Search code examples
jsonscalaapache-sparkdataframe

how to convert json string to dataframe on spark


I want to convert string variable below to dataframe on spark.

val jsonStr = "{ "metadata": { "key": 84896, "value": 54 }}"

I know how to create dataframe from json file.

sqlContext.read.json("file.json")

but I don't know how to create dataframe from string variable.

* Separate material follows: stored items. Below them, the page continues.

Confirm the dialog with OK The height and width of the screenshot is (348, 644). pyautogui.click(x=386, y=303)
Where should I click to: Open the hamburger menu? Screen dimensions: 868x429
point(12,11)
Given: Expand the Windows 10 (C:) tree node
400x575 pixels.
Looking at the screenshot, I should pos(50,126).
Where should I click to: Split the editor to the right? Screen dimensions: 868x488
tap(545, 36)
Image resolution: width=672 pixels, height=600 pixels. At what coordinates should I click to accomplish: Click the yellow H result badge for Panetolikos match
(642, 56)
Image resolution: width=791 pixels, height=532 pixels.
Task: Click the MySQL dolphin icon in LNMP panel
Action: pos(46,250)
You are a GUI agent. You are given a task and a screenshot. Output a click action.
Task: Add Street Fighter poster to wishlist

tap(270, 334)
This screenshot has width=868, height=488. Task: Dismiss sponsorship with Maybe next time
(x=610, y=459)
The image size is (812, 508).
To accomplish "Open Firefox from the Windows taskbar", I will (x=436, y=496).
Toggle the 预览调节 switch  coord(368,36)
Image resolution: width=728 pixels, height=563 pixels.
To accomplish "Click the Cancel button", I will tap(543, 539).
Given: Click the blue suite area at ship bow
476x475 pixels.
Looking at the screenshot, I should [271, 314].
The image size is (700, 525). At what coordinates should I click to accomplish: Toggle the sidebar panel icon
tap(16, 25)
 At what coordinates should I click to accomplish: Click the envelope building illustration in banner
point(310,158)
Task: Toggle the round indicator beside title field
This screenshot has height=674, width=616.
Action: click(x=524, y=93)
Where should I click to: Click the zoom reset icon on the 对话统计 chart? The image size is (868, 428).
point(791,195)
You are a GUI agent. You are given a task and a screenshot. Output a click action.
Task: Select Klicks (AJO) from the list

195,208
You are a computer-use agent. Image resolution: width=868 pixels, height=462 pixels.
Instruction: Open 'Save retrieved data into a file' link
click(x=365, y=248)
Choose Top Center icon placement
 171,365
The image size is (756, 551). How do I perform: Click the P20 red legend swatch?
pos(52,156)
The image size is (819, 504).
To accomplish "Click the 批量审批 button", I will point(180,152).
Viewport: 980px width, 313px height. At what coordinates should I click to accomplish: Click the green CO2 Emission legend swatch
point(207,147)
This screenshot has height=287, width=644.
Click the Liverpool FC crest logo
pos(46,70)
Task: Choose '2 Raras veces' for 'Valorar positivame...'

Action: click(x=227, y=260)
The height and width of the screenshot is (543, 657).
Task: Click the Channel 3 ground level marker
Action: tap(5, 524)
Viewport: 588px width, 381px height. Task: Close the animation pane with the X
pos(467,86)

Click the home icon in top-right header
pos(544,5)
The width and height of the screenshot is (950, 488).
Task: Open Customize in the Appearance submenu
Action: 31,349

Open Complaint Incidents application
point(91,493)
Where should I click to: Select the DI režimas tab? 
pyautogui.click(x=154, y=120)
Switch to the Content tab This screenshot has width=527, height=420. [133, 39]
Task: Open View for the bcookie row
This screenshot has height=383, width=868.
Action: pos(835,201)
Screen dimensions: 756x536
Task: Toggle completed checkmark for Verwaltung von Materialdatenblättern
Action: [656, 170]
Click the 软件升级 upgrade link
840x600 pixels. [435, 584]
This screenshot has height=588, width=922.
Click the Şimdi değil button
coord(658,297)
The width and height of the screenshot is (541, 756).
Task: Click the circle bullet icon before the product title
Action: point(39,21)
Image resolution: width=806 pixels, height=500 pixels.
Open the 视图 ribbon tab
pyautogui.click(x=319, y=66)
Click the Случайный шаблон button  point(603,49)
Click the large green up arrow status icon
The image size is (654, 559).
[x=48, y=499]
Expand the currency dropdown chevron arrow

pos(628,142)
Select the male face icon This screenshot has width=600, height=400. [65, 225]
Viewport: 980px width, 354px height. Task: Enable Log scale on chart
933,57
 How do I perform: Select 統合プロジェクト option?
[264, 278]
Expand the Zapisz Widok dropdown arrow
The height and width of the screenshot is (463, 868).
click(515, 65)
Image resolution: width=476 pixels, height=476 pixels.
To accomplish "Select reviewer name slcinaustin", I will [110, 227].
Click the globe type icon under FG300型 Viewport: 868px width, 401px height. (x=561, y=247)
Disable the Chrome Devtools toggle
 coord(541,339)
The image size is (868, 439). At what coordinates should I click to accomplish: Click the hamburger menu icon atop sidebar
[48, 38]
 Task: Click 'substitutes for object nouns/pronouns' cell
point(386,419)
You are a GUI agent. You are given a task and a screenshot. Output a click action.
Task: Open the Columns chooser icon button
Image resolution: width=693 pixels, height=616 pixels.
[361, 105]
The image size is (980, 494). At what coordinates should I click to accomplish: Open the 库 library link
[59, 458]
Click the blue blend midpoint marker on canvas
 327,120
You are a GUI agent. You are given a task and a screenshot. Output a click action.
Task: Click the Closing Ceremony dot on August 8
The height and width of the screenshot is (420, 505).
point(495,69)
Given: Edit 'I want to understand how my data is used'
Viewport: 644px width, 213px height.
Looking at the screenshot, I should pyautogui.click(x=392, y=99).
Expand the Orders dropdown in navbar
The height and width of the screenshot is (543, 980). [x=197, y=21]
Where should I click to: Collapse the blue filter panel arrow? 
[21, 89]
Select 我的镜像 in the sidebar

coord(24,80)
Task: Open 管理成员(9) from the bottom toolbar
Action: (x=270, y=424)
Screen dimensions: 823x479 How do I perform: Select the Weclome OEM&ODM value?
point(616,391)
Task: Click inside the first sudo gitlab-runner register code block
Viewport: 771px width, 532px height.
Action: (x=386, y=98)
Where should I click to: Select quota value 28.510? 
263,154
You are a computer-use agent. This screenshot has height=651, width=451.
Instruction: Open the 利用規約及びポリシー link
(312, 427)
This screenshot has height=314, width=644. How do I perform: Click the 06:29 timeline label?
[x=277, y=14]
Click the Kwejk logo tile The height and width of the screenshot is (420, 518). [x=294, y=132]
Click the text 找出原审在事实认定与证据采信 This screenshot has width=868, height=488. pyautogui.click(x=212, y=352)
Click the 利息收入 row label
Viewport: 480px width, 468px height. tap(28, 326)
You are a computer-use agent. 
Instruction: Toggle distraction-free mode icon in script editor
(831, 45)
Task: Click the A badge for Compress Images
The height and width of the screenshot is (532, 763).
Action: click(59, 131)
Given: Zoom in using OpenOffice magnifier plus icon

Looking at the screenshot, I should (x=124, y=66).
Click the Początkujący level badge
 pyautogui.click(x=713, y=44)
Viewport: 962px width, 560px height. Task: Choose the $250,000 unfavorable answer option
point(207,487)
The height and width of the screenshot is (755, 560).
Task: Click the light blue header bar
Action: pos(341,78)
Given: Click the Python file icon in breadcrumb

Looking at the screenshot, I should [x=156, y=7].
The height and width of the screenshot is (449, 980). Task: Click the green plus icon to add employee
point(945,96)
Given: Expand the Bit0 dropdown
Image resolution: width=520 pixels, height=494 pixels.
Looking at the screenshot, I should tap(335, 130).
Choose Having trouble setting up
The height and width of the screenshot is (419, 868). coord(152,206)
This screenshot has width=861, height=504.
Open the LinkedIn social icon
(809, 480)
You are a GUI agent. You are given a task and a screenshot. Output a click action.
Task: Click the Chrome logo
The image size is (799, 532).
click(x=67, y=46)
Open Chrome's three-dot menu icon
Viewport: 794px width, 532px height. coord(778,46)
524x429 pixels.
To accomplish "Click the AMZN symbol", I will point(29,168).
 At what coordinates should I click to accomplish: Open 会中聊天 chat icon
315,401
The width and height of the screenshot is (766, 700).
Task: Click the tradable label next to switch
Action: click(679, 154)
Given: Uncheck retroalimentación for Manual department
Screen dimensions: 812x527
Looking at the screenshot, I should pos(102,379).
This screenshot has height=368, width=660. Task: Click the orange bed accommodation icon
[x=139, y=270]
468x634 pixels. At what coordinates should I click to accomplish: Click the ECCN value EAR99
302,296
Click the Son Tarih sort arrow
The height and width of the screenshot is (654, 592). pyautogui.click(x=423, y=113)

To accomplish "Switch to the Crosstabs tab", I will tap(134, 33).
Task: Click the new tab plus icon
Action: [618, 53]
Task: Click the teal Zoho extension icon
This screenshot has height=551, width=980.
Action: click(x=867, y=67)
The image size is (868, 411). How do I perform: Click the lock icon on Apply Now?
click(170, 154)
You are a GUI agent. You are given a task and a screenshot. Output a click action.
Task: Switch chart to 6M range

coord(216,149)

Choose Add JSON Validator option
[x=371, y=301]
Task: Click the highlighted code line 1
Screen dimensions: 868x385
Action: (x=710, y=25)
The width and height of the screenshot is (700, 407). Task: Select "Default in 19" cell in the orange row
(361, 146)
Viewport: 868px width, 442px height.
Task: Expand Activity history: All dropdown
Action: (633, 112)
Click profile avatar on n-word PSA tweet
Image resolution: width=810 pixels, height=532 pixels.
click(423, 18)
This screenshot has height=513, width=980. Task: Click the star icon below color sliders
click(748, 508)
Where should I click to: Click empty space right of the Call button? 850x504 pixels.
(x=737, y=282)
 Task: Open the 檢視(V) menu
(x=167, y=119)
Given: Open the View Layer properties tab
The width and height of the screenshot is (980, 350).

How can I convert json String variable to dataframe.


Solution

  • For Spark 2.2+:

    import spark.implicits._
    val jsonStr = """{ "metadata": { "key": 84896, "value": 54 }}"""
    val df = spark.read.json(Seq(jsonStr).toDS)
    

    For Spark 2.1.x:

    val events = sc.parallelize("""{"action":"create","timestamp":"2016-01-07T00:01:17Z"}""" :: Nil)    
    val df = sqlContext.read.json(events)
    

    Hint: this is using sqlContext.read.json(jsonRDD: RDD[Stirng]) overload. There is also sqlContext.read.json(path: String) where it reads a Json file directly.

    For older versions:

    val jsonStr = """{ "metadata": { "key": 84896, "value": 54 }}"""
    val rdd = sc.parallelize(Seq(jsonStr))
    val df = sqlContext.read.json(rdd)